## Written instruction
Reproduce every line of the listing below, requests included, with each coordinate value in the answers multiplied by 1.1 and rounded to the nearest whole number, halves rounded up. Leave the pictures out.
══════════════════════════════
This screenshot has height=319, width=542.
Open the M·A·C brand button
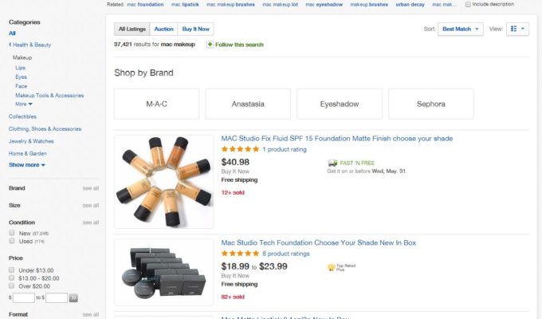157,104
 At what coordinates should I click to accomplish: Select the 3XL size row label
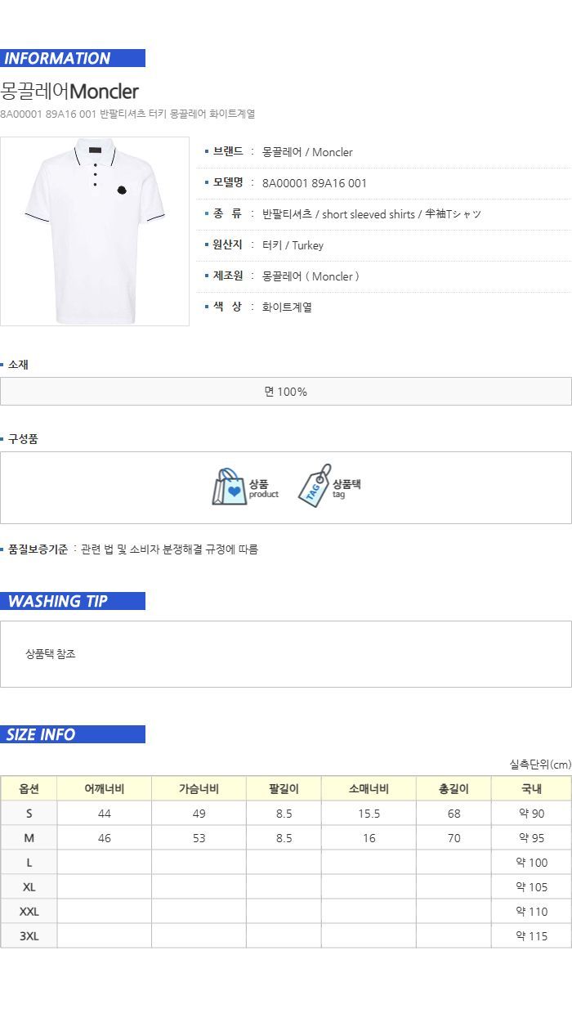pyautogui.click(x=29, y=936)

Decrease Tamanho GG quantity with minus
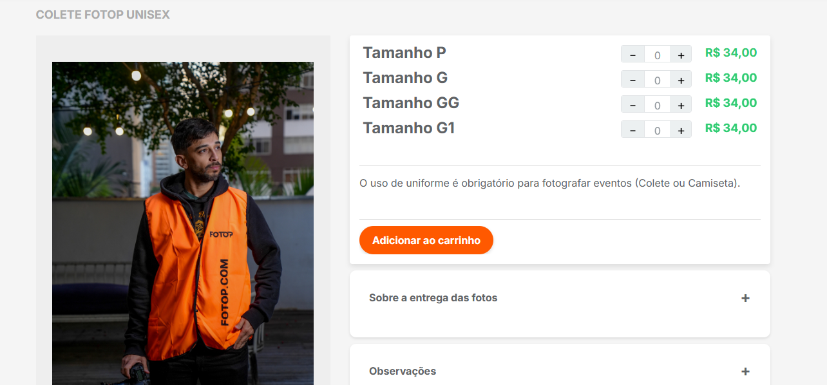(x=632, y=105)
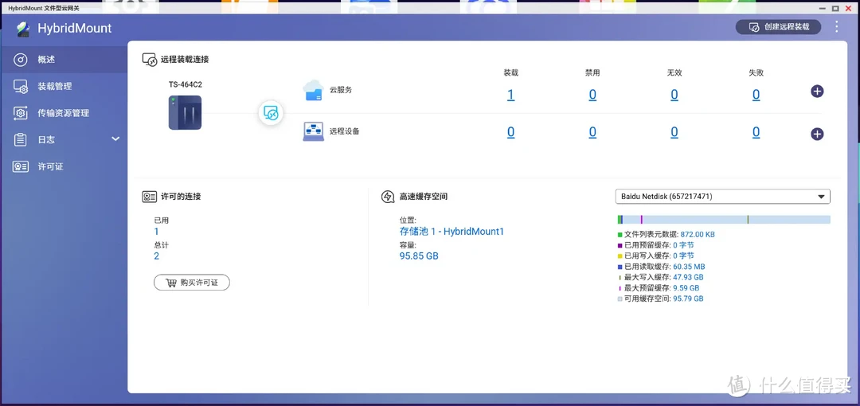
══════════════════════════════
## Solution to this problem
This screenshot has height=319, width=542.
Open the M·A·C brand button
173,114
 At what coordinates should I click to accomplish: Select the 3XL size row label
pyautogui.click(x=32, y=1030)

Decrease Tamanho GG quantity with minus
(x=695, y=116)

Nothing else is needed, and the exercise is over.